16. Ceza Dairesi Esas No: 2019/11898 Karar No: 2020/2946 Karar Tarihi: 23.06.2020
Silahlı terör örgütüne üye olma - Yargıtay 16. Ceza Dairesi 2019/11898 Esas 2020/2946 Karar Sayılı İlamı
Özet:
Mahkeme, sanığın silahlı terör örgütüne üye olduğu suçlamasıyla verilen hüküm temyiz edilince dosyayı incelerken, sanığın çocuğunu kapatılan okula göndermesi ve yardım kuruluşuna bağışta bulunması suç olarak kabul edilemeyeceği sonucuna vardı. Ancak, sanığın örgütle iltisaklı olduğu belirlendi ve örgütün Devlete karşı eylemleriyle bağlantılı olduğu tespit edildi. Bunun üzerine, sanığın suçu işlediği kabul edildi. Temyiz talepleri reddedildi ve örgütle bağlantısı kabul edilen sanığın suçu işlediği tasdik edildi. Kararda, CMK'nın 314/2, 3713 sayılı Kanunun 5/1 maddeleri ile Devletin birliğini bozma ve ülke topraklarından bir kısmını Devlet idaresinden ayırma suçları ele alındı. Ayrıca, bozma kararı sonrasında sanık müdafiinin itirazları dikkate alınarak hükmün düzeltilmesine karar verildi.
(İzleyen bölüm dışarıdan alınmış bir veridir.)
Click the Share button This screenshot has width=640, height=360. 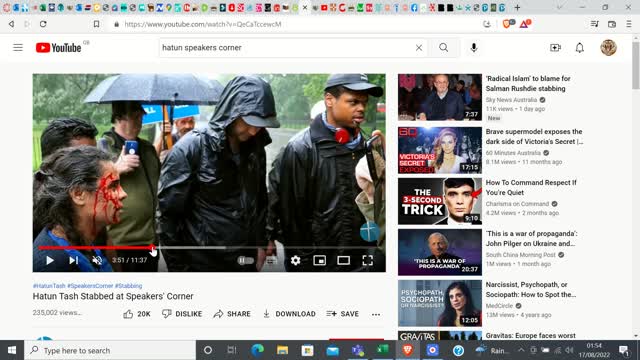(x=232, y=313)
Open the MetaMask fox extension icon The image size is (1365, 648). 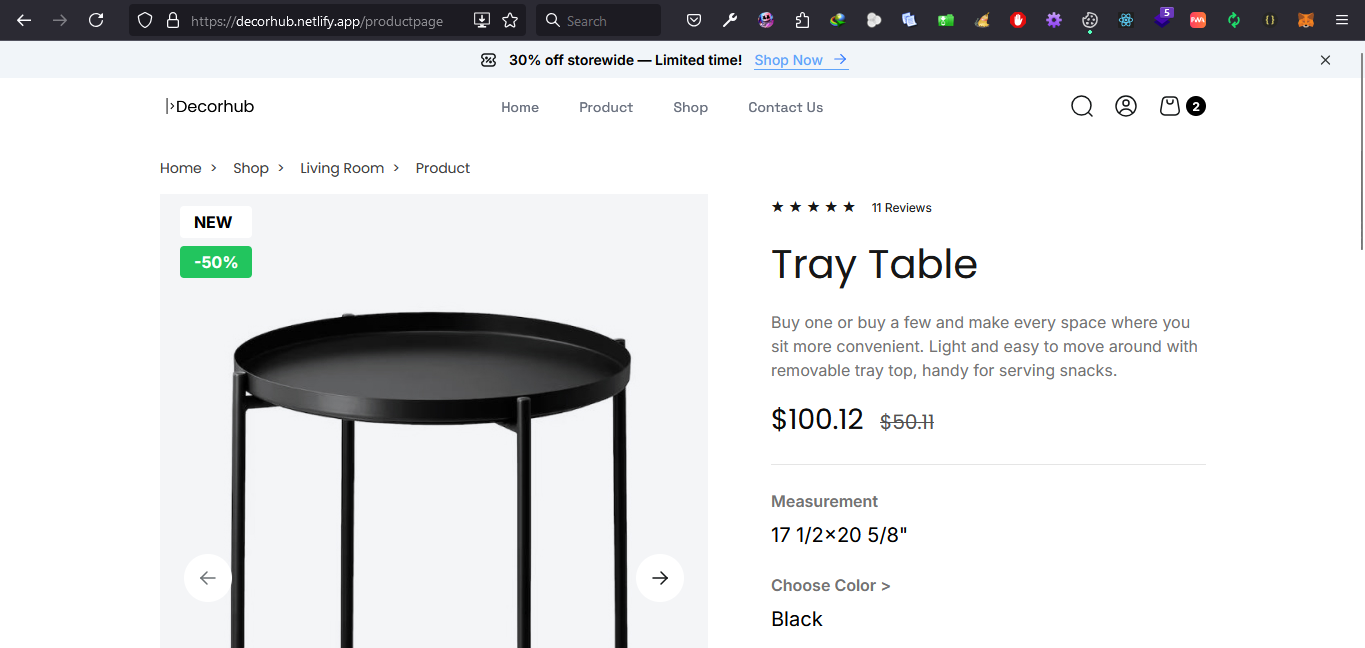1306,20
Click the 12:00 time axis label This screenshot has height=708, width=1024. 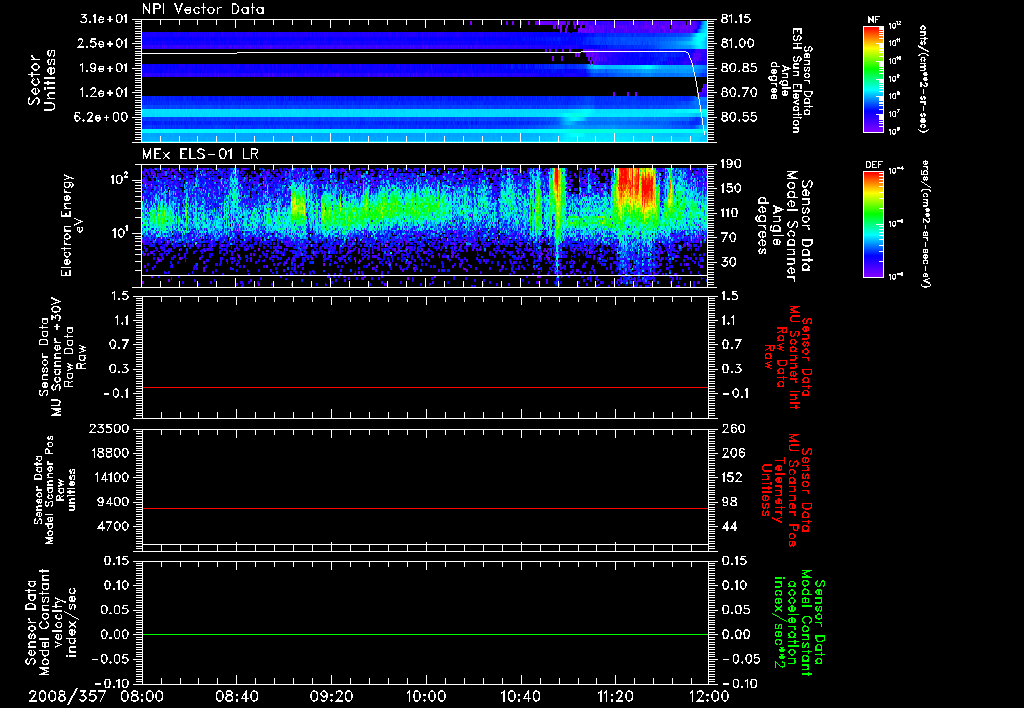708,695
16. Ceza Dairesi 2019/11898 E. , 2020/2946 K.
"İçtihat Metni"
Mahkemesi :Ağır Ceza Mahkemesi Suç : Silahlı terör örgütüne üye olma Hüküm : TCK"nın 314/2, 3713 sayılı Kanunun 5/1, TCK"nın
İlk derece mahkemesince verilen hüküm temyiz edilmekle; Temyiz edenin sıfatı, başvurunun süresi, kararın niteliği ve temyiz sebebine göre dosya incelendi, gereği düşünüldü; Temyiz talebinin reddi nedenleri bulunmadığından işin esasına geçildi; Vicdani kanının oluştuğu duruşma sürecini yansıtan tutanaklar, belgeler ve gerekçe içeriğine göre, örgütle iltisaklı olması nedeniyle kapatılan okula çocuğunu göndermenin ve Kimse Yok Mu adlı yardım kuruluşuna bağışta bulunmanın müsnet suç yönünden delil ya da örgütsel faaliyet olarak kabul edilemeyeceği belirlenerek yapılan incelemede; Bozmaya uyularak yapılan yargılama sonunda toplanan deliller karar yerinde incelenip, sanığın üyesi bulunduğu silahlı terör örgütünün, Devletin birliğini bozma ve ülke topraklarından bir kısmını Devlet idaresinden ayırma amacına yönelik olarak vahamet arz eden olayları gerçekleştirdiği, sanığın sübutu kabul olunan eylemlerinin amaç suçun işlenilmesi doğrultusundaki örgütsel bağlılık ile ülke genelindeki organik bütünlüğüne göre amacı gerçekleştirme tehlikesi yaratabilecek nitelikte olduğu belirlenip kovuşturma sonuçlarına uygun şekilde vasfı tayin edilmiş, Devletin birliğini ve ülke bütünlüğü bozma suçunun sübutu kabul edilmiş, savunmaları inandırıcı gerekçelerle reddedilmiş, incelenen dosya kapsamına göre verilen hükümde bir isabetsizlik görülmemiş, sanık müdafiinin temyiz dilekçesinde ileri sürdüğü sair nedenler yerinde görülmediğinden CMK’nın 302/1. maddesi gereğince temyiz davasının esastan reddine, ancak; Uygulanan kanun maddesi olarak Yargıtay bozma ilamı sonrası kazanılmış hak kuralını düzenleyen CMK’nın 307/5. maddesi yerine aynı maddenin 4. fıkrasının gösterilmesi, Bozmayı gerektirmiş, sanık müdafiinin temyiz itirazları bu itibarla yerinde görülmüş olduğundan hükmün bu sebeple BOZULMASINA, ancak yeniden yargılama yapılmasını gerektirmeyen bu hususun 5271 sayılı CMK"nın 303/1-c maddesi uyarınca düzeltilmesi mümkün bulunduğundan hükmün 4. bendinde “CMK’nın 307/4” ibaresinin çıkartılarak yerine “CMK’nın 307/5” ibaresinin eklenmesi suretiyle sair yönleri usul ve kanuna uygun bulunan hükmün DÜZELTİLEREK ONANMASINA, 28.02.2019 tarihinde yürürlüğe giren 20.02.2019 tarih ve 7165 sayılı Kanunun 8. maddesiyle değişik 5271 sayılı Kanunun 304. maddesi uyarınca dosyanın Konya 8. Ağır Ceza Mahkemesine gönderilmek üzere Yargıtay Cumhuriyet Başsavcılığına TEVDİİNE, 23.06.2020 tarihinde oybirliğiyle karar verildi.